• _Exercise_
Retype, word for word, every line from the one holding "wrzesień 2021 (569, 1122)" through the one holding "sprzątanie mieszkań warszawa (979, 2140)" in the entries below, both included, and only those lines.

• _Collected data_
Start of Block

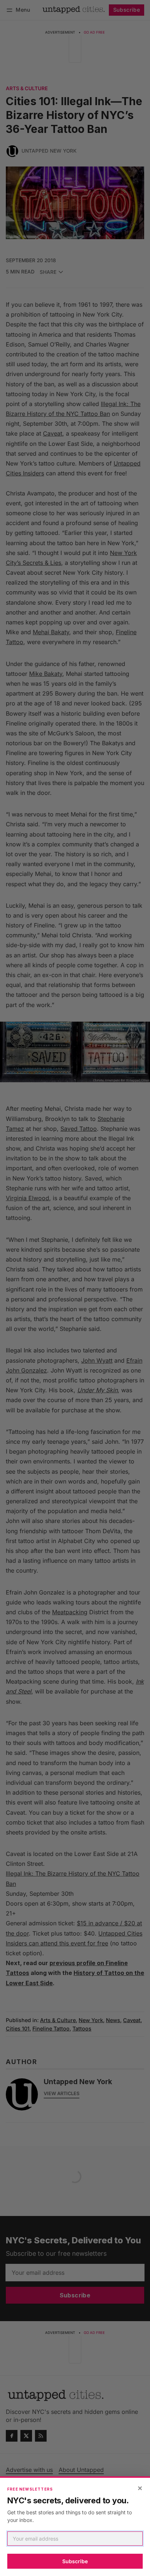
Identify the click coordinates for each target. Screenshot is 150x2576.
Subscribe (75, 2561)
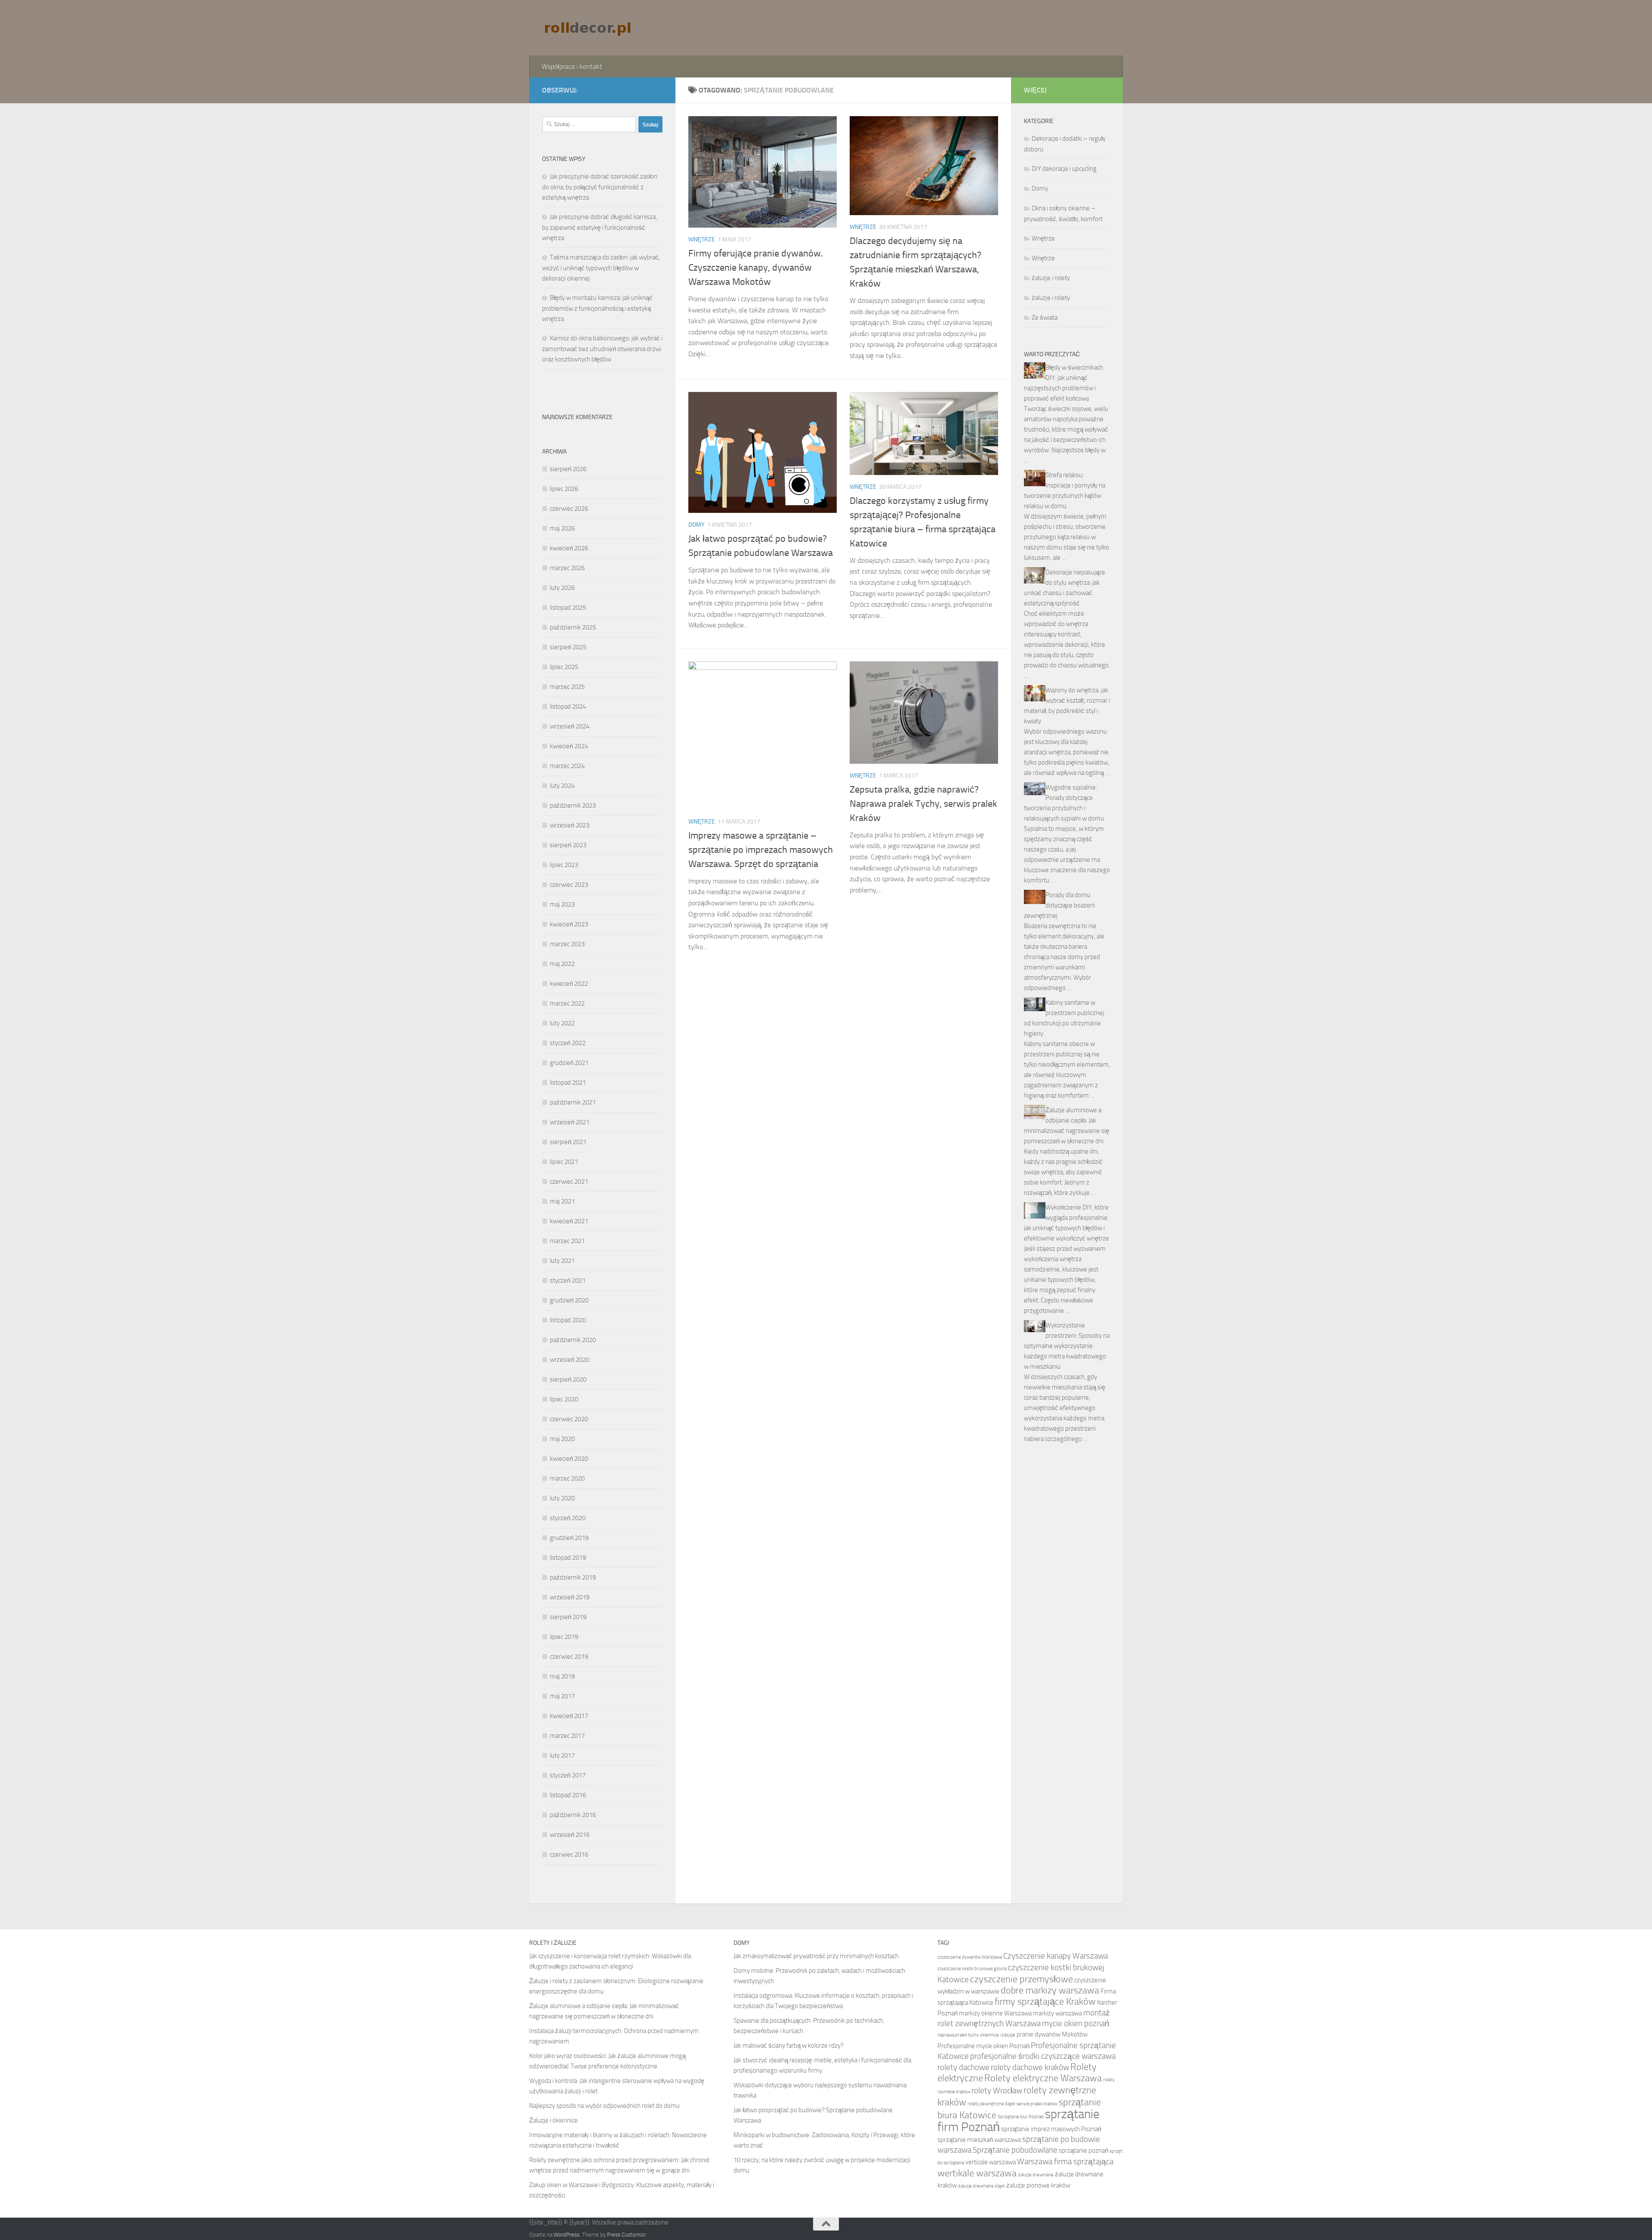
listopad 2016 (568, 1795)
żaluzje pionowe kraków (1038, 2185)
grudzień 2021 (569, 1063)
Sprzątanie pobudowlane (1015, 2150)
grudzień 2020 (569, 1300)
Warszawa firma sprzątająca (1065, 2161)
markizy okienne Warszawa (995, 2013)
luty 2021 (562, 1261)
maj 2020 (562, 1439)
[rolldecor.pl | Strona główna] (589, 28)
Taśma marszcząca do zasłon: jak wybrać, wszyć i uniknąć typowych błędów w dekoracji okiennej (601, 267)
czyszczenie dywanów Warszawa (969, 1957)
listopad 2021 (568, 1082)
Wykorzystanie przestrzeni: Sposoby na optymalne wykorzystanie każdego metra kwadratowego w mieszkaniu (1067, 1345)
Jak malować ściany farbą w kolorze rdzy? (789, 2045)
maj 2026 (562, 528)
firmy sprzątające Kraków (1045, 2001)
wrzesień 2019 (569, 1597)
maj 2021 (562, 1201)
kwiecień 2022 (569, 983)
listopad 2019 (568, 1557)
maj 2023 (562, 904)
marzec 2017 (567, 1736)
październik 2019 (573, 1577)
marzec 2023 (567, 944)
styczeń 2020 (568, 1518)
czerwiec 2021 (569, 1181)
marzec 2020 (567, 1478)
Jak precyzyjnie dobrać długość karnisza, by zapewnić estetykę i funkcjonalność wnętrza (599, 227)
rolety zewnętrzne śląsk (991, 2104)
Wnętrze (701, 239)
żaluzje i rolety (1051, 278)
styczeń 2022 (568, 1043)
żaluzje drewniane (1036, 2175)
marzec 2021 (567, 1241)
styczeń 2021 (568, 1280)
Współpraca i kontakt (572, 66)
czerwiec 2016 (569, 1854)
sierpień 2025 (568, 647)
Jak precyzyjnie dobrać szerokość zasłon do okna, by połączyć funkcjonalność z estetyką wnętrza (599, 187)
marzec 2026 (567, 568)
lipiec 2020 (564, 1399)
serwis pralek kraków (1037, 2104)
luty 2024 (562, 786)
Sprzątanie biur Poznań (1021, 2117)
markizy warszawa (1057, 2013)
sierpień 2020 (568, 1379)
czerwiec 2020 (569, 1419)
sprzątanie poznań (1083, 2150)
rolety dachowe (963, 2067)
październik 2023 (573, 805)
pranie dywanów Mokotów (1052, 2034)
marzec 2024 (567, 766)
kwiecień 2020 (569, 1458)
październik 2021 (573, 1102)
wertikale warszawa (977, 2173)
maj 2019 (562, 1676)
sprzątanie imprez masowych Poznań (1051, 2129)
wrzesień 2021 (569, 1122)
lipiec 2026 (564, 489)
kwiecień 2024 (569, 746)
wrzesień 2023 (569, 825)
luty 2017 (562, 1755)
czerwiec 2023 (569, 885)
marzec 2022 (567, 1003)
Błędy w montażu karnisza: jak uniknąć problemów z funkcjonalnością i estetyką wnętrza (597, 308)
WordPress (566, 2234)
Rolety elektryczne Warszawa (1043, 2078)
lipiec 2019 (564, 1637)
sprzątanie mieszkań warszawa (979, 2140)
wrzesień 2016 (569, 1835)
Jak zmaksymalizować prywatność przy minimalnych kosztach (816, 1956)
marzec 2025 (567, 687)
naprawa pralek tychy (958, 2035)
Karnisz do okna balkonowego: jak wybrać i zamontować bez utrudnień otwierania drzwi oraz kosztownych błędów (602, 348)
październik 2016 (573, 1815)
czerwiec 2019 (569, 1656)
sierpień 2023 (568, 845)
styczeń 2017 (568, 1775)
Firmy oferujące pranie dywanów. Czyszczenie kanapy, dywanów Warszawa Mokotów (755, 267)
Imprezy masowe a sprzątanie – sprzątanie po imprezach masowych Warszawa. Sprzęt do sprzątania (760, 850)
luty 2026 (562, 588)
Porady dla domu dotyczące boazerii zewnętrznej (1059, 905)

End of Block

• _Task solution_
wrzesień 2021 (569, 1122)
lipiec 2026 (564, 489)
kwiecień 2024 (569, 746)
wrzesień 2023 (569, 825)
luty 2017 (562, 1755)
czerwiec 2023 (569, 885)
marzec 2022 (567, 1003)
Błędy w montażu karnisza: jak uniknąć problemów z funkcjonalnością i estetyką wnętrza (597, 308)
WordPress (566, 2234)
Rolety elektryczne Warszawa (1043, 2078)
lipiec 2019 (564, 1637)
sprzątanie mieszkań warszawa (979, 2140)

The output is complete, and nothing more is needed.